John Locke – Intellectual, Philosopher

John Locke – Intellectual, Philosopher

John Locke (1632-1704)

John Locke’s Essay on religion and GOD
John Locke’s Two Treatises on Government – Prelude to the US Constitution

John Locke “ESSAY”

John Locke an  intellectual observed man’s existence, societal order, and basis and necessary boundaries of government. In this he also looked at another issue that as I have pointed out in another piece on the site Politics and Religion are inexorably linked. The following is an excerpt from John Locke’s “ESSAY” an expression of Locke’s views after extensive and deep inspection of facts and offerings on the subject of religion and GOD.

Since it is the understanding that sets man above the rest of sensible beings,  and gives him all the advantage and dominion which he has over them; it is  certainly a subject, even for its  nobleness, worth our lab our to inquire into.  The understanding, like the eye, while it makes us see and perceive all other  things, takes no notice of itself; and it requires art and pains to set it at  a distance and make it its own object. But whatever be the difficulties that lie  in the way of this inquiry; whatever it be that keeps us so much in the dark to  ourselves; sure I am that all the  light we can let in upon our minds, all the  acquaintance we can make with our own understandings, will not only be very  pleasant, but bring us great advantage, in directing our thoughts in the search  of other things.

Two Treatises on Government
by John Locke

This worthy work served as one of the underpinnings for the U.S.  Constitution. It was produced in 1690 and had a tremendous influence upon the  founding fathers. In it Locke clearly explains the need for limiting government.  He also illustrates the role property plays in maintaining liberty. Though some  of the language is outdated, the modern student of political science will find  Locke witty and readable.

Of the two treatises the first is now looked on as one of minor importance as  it was a refutation of another tract by Sir Robert  Filmer that proclaimed  biblical support for absolutist government. Locke ably dispenses with Sir Robert  and wittily enlists God on the side of limited government.

Yet the most powerful arguments Locke puts forward are delivered in the  second treatise. They are derived from the idea that men  are endowed with  natural rights. The rights enumerated in the Declaration of Independence, “Life,  Liberty and the Pursuit of Happiness”, were for Locke “Life, Liberty and   Property.” For Locke, the Founding Fathers and for us, property is synonymous  with the pursuit of happiness and liberty is impossible without property.

Locke argues that property naturally arises as a means for man to obtain his  sustenance. In his model, governments arose for  “no other end but the  preservation of property”. Property is created by the expenditure of a man’s  labor, in modern parlance, one could say the individual expends his life’s  energy to  acquire wealth. So in a sense the wealth created is roughly equivalent  to the life of the individual who has acquired it. Money then can be seen as an  inertial store of life’s energy.

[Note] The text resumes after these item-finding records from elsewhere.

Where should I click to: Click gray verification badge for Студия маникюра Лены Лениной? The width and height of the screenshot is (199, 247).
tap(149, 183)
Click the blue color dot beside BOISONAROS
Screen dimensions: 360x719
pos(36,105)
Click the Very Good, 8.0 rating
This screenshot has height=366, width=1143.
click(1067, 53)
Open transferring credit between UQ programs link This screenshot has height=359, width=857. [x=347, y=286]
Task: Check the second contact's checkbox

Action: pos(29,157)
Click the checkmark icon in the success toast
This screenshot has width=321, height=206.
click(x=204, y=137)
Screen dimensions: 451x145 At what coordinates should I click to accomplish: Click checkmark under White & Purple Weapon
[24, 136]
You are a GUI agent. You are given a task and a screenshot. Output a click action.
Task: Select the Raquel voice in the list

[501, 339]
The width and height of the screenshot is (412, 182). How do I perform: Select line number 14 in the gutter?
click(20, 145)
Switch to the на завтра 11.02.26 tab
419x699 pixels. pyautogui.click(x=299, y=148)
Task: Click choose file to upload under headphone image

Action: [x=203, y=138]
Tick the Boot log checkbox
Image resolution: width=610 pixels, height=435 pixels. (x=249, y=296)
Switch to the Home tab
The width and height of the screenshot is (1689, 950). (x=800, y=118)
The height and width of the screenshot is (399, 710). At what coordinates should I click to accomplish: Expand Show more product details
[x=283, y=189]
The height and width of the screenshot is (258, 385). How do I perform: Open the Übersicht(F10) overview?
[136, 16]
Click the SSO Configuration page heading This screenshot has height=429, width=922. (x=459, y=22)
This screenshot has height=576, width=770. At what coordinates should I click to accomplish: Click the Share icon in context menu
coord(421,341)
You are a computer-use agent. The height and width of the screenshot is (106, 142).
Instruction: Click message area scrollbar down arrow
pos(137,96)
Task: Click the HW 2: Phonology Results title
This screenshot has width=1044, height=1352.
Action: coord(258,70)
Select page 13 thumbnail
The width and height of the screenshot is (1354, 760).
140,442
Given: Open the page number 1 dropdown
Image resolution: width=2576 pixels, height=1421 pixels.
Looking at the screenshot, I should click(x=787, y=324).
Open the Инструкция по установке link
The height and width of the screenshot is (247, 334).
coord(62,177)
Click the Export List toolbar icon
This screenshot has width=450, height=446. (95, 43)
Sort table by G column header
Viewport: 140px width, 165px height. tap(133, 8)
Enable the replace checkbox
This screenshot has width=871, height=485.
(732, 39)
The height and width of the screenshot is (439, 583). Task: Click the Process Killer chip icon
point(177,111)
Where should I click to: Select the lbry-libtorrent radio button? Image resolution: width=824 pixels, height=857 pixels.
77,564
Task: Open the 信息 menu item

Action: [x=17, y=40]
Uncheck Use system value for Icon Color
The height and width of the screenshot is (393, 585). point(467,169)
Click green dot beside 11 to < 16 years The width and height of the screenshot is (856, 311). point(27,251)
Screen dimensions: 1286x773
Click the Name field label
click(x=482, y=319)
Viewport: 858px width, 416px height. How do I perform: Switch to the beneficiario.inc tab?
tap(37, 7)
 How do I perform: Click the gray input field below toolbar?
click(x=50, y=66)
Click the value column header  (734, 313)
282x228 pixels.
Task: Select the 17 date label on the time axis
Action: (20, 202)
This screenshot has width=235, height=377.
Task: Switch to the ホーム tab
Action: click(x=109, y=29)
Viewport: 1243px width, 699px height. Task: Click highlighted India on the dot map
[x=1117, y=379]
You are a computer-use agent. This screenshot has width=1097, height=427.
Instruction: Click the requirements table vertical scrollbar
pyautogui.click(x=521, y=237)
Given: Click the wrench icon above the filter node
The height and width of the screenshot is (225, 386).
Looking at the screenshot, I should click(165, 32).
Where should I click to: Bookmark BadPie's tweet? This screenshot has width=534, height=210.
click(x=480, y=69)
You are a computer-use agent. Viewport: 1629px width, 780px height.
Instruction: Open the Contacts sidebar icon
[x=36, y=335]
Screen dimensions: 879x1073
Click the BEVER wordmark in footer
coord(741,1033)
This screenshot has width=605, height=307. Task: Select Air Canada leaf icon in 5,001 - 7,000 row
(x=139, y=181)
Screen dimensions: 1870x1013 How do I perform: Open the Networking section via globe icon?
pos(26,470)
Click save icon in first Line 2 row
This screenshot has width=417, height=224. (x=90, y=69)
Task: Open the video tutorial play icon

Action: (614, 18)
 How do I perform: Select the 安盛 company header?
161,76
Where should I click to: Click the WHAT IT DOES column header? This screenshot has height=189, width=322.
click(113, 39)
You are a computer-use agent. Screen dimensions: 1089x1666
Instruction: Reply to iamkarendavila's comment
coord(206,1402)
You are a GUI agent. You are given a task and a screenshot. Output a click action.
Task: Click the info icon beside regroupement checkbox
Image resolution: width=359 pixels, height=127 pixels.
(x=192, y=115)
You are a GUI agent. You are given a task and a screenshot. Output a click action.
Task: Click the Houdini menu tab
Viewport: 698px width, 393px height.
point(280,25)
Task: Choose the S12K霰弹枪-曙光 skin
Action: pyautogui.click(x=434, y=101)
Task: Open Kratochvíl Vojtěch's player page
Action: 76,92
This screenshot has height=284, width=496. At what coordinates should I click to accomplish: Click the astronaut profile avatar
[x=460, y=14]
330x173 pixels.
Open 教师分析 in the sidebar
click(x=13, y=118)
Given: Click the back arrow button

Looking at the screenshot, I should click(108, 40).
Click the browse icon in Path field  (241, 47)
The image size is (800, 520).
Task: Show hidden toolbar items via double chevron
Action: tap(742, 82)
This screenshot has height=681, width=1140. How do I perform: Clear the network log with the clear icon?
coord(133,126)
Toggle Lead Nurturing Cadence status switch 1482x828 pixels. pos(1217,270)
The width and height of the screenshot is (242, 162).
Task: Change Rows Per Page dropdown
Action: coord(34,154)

Thus, the right to expend an individual’s store of wealth is intimately tied  up with liberty. For what is liberty if not the right  to freely dispose of ones  time. The wag who pointed out that “time is money” was more correct than he  knew.

A government which seeks to extort money from its citizens beyond the purview  of its basic functions is then imposing upon the  liberty of the people. This was  the primary reason the Founding Fathers of this nation embarked upon the  Revolutionary War. They understood that taxes imposed without the consent of the  governed were indeed a grave imposition upon their liberty and a precedent that  could not be brooked.

“Life, Liberty and Property” – all are, indeed, natural rights intertwined  and mutually dependent. The loss of any one, means the effective loss of the  other two.